Is this the same as Sprint's HD Voice service?
Sprint offers a separate feature, HD Voice, for customers who have compatible phones. It likewise boasts a superior audio experience, but for phone calls. It only works between phones that are both HD Voice-capable. Sprint said the nationwide launch of its HD Voice service will occur by mid-year, and that it expects to have 20 million customers on HD Voice by the end of the year.
But HD Voice is different from Harman Kardon's Clarifi technology, which really only applies to music.
Does Clarifi cost anything?
No. It's embedded into the HTC One's Harman Kardon edition.
Does this only work with Spotify?
No. The technology can be applied to any streaming music service or music stored on the HTC One M8 Harman Kardon edition.
Bottom line: Is it any good?
Yes, but you'll need to be an audiophile to really appreciate the difference.
"Clarifi is not hype," said Avi Greengart, an analyst for Current Analysis. "It's not dramatic either. It's a subtle, but real improvement."

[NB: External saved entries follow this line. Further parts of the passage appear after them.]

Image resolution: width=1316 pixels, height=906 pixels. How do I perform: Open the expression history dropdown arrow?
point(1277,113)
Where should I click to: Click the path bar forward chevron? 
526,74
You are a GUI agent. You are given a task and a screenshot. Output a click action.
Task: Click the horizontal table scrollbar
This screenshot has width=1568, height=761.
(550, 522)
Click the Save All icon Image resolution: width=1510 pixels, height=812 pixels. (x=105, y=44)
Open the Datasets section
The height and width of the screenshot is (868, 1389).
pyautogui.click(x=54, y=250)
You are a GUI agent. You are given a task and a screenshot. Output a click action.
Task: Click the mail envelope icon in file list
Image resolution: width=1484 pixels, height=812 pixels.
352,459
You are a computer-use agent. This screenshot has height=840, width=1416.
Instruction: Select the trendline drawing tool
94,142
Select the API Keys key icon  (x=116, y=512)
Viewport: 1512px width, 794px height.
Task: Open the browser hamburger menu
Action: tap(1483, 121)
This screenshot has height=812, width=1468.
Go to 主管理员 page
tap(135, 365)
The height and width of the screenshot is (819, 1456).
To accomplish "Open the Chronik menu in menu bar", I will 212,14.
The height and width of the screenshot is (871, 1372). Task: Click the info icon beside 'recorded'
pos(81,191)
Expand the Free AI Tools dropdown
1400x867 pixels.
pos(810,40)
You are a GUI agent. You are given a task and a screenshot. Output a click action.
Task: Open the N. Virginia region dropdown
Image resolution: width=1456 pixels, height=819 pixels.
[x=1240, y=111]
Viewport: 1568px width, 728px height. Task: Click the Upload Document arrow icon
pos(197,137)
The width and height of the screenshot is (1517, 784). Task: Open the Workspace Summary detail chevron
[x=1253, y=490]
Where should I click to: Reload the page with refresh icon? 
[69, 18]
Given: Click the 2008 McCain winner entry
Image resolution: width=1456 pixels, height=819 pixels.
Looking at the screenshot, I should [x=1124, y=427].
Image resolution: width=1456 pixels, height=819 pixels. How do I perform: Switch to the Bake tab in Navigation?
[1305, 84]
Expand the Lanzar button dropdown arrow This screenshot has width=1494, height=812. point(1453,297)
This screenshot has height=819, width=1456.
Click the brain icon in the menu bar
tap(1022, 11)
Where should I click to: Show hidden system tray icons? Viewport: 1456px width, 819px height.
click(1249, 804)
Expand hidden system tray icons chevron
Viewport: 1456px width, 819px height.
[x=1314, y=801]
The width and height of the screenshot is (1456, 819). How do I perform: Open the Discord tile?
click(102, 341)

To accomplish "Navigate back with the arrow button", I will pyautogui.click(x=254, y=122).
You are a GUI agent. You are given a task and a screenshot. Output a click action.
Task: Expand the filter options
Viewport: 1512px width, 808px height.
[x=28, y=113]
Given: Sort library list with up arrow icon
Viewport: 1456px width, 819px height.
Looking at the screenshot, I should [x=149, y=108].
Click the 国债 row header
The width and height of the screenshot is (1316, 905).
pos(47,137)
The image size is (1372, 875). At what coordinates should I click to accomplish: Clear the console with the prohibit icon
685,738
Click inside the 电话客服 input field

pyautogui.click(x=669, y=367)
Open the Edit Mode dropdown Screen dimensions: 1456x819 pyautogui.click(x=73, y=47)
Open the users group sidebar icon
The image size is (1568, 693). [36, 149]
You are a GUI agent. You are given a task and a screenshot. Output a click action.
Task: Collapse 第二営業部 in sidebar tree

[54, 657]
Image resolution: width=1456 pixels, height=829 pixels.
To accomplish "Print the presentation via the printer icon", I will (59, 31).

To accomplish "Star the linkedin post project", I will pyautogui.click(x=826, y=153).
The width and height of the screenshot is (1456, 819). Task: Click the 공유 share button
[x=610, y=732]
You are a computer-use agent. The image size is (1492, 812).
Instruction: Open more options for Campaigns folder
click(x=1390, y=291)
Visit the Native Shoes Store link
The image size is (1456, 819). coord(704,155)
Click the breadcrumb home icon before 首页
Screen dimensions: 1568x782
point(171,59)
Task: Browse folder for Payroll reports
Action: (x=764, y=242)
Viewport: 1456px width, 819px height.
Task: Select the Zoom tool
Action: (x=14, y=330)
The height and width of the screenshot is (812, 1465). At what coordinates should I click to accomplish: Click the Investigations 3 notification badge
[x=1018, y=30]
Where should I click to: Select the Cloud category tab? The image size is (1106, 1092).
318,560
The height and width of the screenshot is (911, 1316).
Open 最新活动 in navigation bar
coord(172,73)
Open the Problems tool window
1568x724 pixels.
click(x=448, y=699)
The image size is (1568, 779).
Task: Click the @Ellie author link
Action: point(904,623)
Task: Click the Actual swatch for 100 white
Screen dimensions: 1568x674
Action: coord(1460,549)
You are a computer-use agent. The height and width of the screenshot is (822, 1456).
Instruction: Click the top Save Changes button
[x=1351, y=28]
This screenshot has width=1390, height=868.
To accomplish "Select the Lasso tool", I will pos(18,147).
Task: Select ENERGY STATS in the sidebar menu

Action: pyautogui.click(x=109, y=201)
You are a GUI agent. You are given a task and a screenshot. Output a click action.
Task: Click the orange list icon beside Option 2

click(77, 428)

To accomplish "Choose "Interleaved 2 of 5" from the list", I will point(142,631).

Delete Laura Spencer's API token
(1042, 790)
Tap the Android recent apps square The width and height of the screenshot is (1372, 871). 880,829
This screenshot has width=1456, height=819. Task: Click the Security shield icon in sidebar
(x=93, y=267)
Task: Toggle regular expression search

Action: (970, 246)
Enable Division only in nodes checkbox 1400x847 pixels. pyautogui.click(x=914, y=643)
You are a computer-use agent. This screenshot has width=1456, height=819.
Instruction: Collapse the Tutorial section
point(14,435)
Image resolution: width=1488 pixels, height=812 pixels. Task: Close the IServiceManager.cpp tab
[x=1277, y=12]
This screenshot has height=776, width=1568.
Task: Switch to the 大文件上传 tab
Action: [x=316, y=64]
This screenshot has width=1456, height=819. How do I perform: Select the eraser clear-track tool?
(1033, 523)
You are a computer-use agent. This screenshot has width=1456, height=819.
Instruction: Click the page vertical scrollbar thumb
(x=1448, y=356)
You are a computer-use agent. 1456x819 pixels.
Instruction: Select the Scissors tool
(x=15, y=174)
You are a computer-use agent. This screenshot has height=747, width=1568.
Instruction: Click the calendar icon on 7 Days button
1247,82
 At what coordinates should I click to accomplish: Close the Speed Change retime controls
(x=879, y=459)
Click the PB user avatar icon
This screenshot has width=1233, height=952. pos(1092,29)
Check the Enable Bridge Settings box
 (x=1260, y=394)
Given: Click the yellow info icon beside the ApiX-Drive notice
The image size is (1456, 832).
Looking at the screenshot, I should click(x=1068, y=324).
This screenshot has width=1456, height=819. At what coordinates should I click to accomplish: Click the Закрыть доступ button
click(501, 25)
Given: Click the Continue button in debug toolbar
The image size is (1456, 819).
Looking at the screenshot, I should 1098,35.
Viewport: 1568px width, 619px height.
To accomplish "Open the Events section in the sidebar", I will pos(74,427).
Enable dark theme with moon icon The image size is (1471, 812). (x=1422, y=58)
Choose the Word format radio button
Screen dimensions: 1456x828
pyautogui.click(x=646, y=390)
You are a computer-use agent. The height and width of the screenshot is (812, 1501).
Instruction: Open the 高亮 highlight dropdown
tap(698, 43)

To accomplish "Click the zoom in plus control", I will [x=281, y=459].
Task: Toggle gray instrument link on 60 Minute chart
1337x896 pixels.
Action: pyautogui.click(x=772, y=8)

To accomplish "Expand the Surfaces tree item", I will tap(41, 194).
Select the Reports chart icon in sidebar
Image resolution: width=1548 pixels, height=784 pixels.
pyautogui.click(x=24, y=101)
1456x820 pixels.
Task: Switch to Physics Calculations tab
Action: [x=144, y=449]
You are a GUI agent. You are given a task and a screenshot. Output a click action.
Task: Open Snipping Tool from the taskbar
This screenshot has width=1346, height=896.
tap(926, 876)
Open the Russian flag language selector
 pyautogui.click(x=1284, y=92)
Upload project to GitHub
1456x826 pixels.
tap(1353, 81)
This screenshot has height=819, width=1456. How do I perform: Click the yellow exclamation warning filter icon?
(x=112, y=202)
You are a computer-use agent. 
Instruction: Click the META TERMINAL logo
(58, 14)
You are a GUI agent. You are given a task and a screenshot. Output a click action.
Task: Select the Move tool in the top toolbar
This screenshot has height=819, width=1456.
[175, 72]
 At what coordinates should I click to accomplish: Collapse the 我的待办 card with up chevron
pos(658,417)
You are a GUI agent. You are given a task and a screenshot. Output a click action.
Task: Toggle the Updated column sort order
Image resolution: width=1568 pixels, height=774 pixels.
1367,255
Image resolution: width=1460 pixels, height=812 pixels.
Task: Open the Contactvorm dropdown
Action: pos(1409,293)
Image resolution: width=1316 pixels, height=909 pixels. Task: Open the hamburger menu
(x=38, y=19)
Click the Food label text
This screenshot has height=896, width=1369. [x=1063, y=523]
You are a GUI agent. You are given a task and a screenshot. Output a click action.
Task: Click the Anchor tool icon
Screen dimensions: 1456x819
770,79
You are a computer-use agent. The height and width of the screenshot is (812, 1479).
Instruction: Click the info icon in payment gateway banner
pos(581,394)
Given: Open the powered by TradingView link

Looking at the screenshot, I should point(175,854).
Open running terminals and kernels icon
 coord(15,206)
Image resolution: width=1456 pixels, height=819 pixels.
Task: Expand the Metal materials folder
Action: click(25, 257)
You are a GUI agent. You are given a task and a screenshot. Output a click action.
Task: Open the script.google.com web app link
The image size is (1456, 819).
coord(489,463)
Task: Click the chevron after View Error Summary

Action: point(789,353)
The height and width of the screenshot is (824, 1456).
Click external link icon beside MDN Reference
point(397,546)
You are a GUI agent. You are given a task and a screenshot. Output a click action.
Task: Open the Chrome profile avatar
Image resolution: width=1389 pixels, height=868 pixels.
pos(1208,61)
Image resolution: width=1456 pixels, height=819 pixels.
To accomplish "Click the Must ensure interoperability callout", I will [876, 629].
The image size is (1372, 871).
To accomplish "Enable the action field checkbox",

A personal test on the smartphone found the audio quality to be a little louder, with a bit more detail, but the experience wasn't mind-blowing. I, admittedly, am not the most sophisticated listener of music. (My audio accessories range from free Apple earbuds to Bose noise-cancelling headphones.)
Individuals are likely to have dramatically different experiences based on their listening habits.
I'm not a Sprint customer. Can I get this anywhere else?
For now, the HTC One M8 Harman Kardon is an exclusive to Sprint. Harman's Clarifi is likewise locked down with the carrier.
But Harman CEO Dinesh Paliwal told CNET that he is open to bringing Clarifi technology to other carriers, and has been speaking to chipmakers to embed the software into mobile processors.
He added he hasn't yet spoke to AT&T or Verizon, and feels it is better to get a single phone in the market demonstrating the technology. Sprint offered the quickest route to market.
Ultimately, he hopes to license Clarifi to other companies, and added he sees an opportunity in the carriers themselves offering high-quality audio as a premium service using his technology.
"It's natural to think it would expand to other places," he said.